Source document
Headed home early yesterday because of the uterus becoming the owwwwwterus. Probably exacerbated by some psychological things mixed in there as a friend here is having a real medical uterus scare, and by the fact I'm stressed over the prospect that I'm stressed, if you know what I mean. I mean, if I'm stressed, and I think I am, what do I do about it at this point? A fat fucking load of nothing, that's what. Keep being stressed, is all, for another good long time; they just promoted me, for heaven's sake. And just keep having the escapist fantasies about things I won't be able to do for another good long time. Yesterday I found out what the minimum wage in Australia is, and okay, it's less than half what I get post-tax each month, but still enough for me to have a house and a family. Insane, though in a good way of course. North of $2000 a month. Imagine! A country where Labour-with-a-capital-L is still important enough to get a minimum wage it can actually live on!
And they're finally introducing mandatory paid maternity leave - next year probably - and the plan they're looking at is rather more generous than the existing mandatory plan in Belgium, so I'll never need to regret refusing to breed in this paedophile's playground. Still a shit plan in Australia, of course. Women who breed should get a year paid at least, and so should their partners. The Bulgarians really surprised me on this one! Just like with the way they wouldn't participate properly in the Holocaust. Nobody ever talks about Bulgaria as anything except a place where they're assholes to gypsies and aren't Hungarian, and here they are with this fantastic parental leave programme and WWII history that's slightly less shameful than the rest of Europe's.
That's all I have to write this morning - too stressed, too owwwterus-y - enjoy the financial meltdown, everybody! Americans, don't worry, you're insured up to $100,000 in bank accounts - if all else fails you can cash out and move to one of the countries your administration has spent the last century bankrupting, $100,000 still goes a long way there. It's all good! And if, in fact, you don't have $100,000 - if, perhaps, you have $100,000 in debt - just relax and watch that debt devalue as your currency crashes. Laugh at all the silly people who struggled to keep their heads above water and pay down their credit when the dollar was strong. All you have to do is fuck off to Asia for a year and teach English and/or sell your used underwear, and then you'll be singin'.

Records shown
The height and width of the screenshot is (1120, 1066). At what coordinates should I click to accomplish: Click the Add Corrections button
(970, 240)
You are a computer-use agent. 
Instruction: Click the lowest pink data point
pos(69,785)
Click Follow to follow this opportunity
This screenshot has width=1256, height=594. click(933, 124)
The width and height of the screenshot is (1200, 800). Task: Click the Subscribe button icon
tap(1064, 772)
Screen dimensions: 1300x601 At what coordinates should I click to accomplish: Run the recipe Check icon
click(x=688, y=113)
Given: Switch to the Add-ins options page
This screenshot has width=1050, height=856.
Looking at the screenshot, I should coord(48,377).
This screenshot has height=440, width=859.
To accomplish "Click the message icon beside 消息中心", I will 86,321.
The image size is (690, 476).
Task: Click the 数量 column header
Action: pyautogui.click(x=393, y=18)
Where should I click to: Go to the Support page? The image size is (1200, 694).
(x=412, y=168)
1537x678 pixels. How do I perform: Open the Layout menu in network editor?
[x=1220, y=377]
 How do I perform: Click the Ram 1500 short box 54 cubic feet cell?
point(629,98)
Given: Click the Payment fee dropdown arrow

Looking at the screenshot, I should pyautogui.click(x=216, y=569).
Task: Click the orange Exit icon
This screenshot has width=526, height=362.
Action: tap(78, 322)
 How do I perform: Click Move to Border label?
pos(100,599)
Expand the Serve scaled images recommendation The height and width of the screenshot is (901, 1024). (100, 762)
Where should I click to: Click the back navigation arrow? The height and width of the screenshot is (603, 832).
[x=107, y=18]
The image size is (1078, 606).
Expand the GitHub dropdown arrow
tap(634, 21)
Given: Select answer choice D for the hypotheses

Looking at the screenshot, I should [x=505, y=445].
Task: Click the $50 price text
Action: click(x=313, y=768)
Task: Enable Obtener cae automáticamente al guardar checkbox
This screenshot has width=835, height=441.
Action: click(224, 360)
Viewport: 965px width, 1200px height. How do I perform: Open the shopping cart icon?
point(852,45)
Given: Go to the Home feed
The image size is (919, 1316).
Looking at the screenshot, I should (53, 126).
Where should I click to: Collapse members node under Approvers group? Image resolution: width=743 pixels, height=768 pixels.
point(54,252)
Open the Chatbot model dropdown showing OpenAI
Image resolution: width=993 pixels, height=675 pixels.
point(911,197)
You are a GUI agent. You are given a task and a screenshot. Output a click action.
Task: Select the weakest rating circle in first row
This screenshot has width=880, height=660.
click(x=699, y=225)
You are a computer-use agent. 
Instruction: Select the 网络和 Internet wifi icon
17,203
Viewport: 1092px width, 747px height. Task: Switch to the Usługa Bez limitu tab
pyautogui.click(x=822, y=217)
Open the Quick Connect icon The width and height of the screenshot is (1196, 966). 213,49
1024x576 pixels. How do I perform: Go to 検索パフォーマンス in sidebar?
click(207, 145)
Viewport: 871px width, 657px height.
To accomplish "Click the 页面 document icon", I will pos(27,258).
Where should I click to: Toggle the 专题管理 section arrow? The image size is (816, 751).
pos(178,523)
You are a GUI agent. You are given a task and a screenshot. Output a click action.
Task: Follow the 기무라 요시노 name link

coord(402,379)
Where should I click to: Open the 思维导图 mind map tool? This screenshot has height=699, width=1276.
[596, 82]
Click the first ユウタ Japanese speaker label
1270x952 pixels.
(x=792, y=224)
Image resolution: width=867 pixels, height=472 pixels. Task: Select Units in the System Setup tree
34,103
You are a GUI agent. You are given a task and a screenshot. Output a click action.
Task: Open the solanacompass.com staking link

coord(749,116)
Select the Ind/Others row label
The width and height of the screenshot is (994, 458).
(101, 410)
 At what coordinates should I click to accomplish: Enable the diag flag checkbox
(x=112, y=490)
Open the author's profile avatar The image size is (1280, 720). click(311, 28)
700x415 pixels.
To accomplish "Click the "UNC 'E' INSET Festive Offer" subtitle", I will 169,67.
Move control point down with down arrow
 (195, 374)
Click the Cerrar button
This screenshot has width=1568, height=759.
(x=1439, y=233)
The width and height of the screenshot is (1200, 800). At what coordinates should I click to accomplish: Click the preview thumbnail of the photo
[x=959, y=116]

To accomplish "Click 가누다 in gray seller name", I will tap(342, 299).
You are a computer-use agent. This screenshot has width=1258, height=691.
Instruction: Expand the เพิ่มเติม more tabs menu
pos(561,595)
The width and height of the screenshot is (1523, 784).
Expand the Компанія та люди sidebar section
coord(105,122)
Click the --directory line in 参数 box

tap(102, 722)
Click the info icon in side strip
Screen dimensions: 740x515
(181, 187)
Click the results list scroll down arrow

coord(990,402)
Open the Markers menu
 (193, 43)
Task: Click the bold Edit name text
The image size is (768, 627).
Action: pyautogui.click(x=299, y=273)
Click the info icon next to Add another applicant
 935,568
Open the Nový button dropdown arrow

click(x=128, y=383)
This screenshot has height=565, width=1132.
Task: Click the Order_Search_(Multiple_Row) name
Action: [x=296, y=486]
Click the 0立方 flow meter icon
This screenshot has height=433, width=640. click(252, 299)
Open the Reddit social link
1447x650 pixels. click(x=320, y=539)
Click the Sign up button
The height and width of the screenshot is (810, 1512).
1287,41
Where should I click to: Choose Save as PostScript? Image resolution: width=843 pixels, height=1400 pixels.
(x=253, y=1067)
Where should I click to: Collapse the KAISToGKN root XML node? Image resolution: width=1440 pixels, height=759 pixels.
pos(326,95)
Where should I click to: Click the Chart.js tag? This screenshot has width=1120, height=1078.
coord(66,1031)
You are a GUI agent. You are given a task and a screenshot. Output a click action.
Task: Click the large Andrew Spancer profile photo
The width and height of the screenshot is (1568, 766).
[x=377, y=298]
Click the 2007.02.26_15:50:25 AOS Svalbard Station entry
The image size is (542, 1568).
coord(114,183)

Assignment
Transcribe the blog post on stress and parental leave, starting at the words "And they're finally" and ending after "rest of Europe's.".

Solution
And they're finally introducing mandatory paid maternity leave - next year probably - and the plan they're looking at is rather more generous than the existing mandatory plan in Belgium, so I'll never need to regret refusing to breed in this paedophile's playground. Still a shit plan in Australia, of course. Women who breed should get a year paid at least, and so should their partners. The Bulgarians really surprised me on this one! Just like with the way they wouldn't participate properly in the Holocaust. Nobody ever talks about Bulgaria as anything except a place where they're assholes to gypsies and aren't Hungarian, and here they are with this fantastic parental leave programme and WWII history that's slightly less shameful than the rest of Europe's.